> PROVIDED DATA
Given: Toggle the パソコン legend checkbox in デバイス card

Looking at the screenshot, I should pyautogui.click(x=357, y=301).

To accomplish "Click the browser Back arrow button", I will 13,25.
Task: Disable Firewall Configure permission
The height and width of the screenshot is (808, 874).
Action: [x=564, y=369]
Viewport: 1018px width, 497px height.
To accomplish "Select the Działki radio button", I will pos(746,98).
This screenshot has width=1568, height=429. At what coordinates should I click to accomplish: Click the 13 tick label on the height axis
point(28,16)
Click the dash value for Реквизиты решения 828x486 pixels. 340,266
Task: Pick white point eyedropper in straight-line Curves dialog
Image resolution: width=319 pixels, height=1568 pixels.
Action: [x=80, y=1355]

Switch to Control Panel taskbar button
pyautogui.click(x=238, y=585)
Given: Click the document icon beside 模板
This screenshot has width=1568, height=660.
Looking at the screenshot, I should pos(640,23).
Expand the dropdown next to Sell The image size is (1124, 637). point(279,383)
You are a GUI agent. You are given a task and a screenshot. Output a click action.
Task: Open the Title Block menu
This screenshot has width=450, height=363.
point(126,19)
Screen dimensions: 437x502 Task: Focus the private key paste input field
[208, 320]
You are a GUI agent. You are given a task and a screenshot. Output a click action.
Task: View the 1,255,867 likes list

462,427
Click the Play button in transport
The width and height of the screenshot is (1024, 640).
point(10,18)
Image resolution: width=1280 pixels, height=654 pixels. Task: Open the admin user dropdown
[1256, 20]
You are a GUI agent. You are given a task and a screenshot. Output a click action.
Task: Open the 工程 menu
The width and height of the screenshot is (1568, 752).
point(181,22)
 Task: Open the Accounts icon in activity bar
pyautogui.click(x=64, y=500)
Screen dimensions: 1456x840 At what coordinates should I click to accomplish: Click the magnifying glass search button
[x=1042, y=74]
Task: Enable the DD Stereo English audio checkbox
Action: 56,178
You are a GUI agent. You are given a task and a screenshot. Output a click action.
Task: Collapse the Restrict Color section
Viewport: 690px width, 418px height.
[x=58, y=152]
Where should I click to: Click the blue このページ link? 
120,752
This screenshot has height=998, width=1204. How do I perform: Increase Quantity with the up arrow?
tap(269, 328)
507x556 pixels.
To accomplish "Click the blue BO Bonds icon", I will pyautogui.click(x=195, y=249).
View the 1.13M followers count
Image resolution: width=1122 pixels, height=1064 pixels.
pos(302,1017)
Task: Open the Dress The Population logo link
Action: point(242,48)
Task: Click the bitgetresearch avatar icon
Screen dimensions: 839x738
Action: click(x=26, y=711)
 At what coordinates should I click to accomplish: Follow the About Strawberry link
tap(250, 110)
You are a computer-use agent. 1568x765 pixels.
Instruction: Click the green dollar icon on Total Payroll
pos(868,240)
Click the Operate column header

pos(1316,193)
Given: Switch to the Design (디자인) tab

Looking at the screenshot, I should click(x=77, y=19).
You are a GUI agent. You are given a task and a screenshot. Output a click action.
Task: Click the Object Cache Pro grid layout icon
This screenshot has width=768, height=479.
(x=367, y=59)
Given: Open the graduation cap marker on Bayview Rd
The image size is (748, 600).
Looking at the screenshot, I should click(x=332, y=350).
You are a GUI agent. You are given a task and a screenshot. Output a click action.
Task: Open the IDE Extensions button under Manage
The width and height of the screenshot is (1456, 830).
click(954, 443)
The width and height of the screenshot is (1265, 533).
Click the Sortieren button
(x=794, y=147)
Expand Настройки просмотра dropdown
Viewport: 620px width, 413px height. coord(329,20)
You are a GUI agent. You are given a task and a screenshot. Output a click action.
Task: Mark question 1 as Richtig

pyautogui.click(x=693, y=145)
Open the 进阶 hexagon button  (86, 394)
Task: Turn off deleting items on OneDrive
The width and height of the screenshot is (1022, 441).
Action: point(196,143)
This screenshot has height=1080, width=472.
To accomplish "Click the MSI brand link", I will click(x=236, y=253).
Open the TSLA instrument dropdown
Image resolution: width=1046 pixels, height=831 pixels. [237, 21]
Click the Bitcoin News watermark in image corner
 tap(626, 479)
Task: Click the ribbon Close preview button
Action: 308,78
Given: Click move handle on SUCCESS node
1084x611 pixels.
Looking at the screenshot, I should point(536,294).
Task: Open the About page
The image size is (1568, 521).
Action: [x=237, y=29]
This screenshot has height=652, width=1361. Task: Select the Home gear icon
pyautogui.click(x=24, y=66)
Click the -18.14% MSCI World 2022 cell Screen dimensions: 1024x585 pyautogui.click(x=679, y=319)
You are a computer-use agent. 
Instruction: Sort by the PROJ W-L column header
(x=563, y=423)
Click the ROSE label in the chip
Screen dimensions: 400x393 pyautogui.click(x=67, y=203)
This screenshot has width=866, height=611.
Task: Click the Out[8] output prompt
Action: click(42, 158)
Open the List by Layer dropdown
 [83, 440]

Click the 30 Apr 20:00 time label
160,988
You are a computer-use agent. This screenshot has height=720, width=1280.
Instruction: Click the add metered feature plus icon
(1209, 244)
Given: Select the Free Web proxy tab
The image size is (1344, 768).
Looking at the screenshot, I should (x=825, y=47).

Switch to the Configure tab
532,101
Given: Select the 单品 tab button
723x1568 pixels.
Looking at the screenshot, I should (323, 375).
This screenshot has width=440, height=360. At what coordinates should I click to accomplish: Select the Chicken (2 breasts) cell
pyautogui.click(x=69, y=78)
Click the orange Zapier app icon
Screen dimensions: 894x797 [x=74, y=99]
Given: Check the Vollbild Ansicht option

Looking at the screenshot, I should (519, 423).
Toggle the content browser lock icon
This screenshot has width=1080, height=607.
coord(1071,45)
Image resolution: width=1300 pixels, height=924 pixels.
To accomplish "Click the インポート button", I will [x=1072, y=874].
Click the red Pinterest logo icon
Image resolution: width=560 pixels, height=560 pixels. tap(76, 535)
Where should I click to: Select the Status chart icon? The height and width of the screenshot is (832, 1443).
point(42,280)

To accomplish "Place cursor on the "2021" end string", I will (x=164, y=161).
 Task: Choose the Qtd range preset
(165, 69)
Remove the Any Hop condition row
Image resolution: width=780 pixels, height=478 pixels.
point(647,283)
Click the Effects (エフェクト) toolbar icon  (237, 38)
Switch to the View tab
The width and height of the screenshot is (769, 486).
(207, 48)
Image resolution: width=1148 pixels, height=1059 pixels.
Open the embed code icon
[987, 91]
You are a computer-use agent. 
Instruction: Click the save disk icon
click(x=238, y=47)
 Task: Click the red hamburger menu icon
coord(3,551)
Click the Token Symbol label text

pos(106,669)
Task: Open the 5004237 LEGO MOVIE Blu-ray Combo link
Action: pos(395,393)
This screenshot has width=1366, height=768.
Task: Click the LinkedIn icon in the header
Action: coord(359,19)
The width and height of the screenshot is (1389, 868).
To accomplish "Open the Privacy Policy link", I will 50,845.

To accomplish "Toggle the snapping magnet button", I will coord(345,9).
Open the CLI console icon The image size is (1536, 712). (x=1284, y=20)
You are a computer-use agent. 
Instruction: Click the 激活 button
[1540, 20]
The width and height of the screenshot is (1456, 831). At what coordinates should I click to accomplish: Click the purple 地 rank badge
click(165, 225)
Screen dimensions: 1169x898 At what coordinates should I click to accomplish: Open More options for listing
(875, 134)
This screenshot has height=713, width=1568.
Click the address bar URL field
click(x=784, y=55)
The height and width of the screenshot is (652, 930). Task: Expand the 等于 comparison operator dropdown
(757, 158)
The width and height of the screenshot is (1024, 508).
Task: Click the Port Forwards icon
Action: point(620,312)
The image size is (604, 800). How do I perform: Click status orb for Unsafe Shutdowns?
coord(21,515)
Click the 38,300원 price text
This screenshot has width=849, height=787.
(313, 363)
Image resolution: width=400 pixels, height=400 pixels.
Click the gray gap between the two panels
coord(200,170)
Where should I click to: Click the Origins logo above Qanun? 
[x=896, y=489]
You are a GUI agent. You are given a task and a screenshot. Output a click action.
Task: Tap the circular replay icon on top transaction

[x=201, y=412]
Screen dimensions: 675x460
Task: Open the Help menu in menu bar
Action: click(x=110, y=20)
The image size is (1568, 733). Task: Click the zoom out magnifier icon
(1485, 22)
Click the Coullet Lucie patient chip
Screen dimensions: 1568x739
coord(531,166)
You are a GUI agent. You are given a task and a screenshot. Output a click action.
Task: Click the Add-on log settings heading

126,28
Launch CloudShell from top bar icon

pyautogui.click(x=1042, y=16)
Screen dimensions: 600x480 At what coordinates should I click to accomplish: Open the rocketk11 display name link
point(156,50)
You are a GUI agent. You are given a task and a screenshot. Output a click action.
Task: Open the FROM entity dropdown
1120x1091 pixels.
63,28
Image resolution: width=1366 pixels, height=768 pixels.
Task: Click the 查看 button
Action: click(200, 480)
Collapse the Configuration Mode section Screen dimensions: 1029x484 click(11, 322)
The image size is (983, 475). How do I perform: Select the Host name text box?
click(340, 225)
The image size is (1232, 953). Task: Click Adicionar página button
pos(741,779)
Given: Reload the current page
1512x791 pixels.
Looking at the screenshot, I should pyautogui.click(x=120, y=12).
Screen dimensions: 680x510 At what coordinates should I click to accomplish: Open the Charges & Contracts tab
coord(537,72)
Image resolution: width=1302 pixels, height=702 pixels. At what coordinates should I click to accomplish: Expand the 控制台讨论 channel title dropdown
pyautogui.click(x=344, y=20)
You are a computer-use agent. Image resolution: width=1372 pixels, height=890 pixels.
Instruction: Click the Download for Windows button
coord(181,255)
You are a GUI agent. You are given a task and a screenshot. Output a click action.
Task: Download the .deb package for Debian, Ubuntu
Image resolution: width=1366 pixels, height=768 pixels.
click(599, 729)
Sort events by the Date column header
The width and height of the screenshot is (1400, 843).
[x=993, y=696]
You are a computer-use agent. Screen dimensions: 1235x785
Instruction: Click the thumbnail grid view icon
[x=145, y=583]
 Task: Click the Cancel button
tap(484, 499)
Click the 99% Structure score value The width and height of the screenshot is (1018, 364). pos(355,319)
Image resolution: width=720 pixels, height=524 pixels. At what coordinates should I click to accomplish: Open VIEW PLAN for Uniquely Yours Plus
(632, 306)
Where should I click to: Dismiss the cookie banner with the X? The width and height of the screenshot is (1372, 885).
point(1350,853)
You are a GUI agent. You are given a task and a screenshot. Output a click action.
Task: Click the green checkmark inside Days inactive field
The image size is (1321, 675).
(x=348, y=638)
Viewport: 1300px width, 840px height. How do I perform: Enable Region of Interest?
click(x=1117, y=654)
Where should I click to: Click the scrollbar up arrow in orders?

> WHAT THIS TASK INVOLVES
Nothing but the lines above from the one containing "The image size is (1568, 733)." through the one containing "Task: Open the FROM entity dropdown" should appear in the answer, each repeated exactly.

> TASK RESULT
The image size is (1568, 733). Task: Click the zoom out magnifier icon
(1485, 22)
Click the Coullet Lucie patient chip
Screen dimensions: 1568x739
coord(531,166)
You are a GUI agent. You are given a task and a screenshot. Output a click action.
Task: Click the Add-on log settings heading

126,28
Launch CloudShell from top bar icon

pyautogui.click(x=1042, y=16)
Screen dimensions: 600x480 At what coordinates should I click to accomplish: Open the rocketk11 display name link
point(156,50)
You are a GUI agent. You are given a task and a screenshot. Output a click action.
Task: Open the FROM entity dropdown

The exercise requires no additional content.